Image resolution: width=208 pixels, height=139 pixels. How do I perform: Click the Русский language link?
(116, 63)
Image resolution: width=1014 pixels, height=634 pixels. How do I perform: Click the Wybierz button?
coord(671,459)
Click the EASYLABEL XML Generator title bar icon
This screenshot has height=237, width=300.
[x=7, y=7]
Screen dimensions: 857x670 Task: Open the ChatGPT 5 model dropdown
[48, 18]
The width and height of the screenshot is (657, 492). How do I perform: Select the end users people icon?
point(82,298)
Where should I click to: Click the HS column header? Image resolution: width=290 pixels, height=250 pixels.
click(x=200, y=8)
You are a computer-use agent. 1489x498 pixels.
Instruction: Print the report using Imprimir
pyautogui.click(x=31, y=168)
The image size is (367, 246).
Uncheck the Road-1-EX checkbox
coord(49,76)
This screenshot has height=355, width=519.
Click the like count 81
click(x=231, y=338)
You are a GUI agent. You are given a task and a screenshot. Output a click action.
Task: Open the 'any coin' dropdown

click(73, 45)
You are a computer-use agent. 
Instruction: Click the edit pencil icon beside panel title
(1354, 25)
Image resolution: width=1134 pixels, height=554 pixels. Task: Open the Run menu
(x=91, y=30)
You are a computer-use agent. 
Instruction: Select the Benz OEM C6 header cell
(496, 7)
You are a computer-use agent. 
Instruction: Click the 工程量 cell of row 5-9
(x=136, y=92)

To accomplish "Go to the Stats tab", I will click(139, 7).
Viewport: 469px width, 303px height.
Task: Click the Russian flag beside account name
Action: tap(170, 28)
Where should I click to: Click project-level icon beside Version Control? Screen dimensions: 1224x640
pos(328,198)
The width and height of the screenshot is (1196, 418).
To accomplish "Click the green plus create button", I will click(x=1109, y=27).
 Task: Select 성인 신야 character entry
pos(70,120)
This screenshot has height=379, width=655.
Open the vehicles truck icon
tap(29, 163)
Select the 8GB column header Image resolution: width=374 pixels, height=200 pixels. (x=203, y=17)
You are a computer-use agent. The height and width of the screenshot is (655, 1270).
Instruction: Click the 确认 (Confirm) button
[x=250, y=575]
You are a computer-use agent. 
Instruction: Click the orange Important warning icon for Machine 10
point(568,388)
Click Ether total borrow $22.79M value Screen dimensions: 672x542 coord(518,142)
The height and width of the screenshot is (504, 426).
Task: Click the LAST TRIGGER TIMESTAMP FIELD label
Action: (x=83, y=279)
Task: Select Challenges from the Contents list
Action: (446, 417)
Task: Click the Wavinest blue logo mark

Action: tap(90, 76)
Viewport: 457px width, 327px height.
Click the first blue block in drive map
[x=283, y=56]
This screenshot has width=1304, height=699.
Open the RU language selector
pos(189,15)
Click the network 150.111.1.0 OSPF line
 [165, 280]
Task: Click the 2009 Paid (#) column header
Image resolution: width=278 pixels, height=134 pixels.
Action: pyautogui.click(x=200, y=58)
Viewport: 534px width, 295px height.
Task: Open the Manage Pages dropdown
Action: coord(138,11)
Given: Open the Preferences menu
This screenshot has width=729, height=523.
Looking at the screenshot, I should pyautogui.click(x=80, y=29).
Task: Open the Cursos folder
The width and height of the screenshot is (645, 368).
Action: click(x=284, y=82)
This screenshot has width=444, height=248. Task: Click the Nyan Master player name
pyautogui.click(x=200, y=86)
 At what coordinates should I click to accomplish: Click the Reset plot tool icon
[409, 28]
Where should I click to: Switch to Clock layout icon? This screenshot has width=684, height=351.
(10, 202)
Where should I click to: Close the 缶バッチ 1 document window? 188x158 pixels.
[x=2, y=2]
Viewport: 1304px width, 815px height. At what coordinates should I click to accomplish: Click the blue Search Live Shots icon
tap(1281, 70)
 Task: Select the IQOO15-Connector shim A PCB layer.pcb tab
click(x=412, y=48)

- - - - -

### PROMPT:
Can you render the entries from the line with "The image size is (367, 246)." up to and including the line with "click(73, 45)" as a JSON list of strings, one per line, leaving out blank lines?

### FULL OUTPUT:
[
  "The image size is (367, 246).",
  "Uncheck the Road-1-EX checkbox",
  "coord(49,76)",
  "This screenshot has height=355, width=519.",
  "Click the like count 81",
  "click(x=231, y=338)",
  "You are a GUI agent. You are given a task and a screenshot. Output a click action.",
  "Task: Open the 'any coin' dropdown",
  "click(73, 45)"
]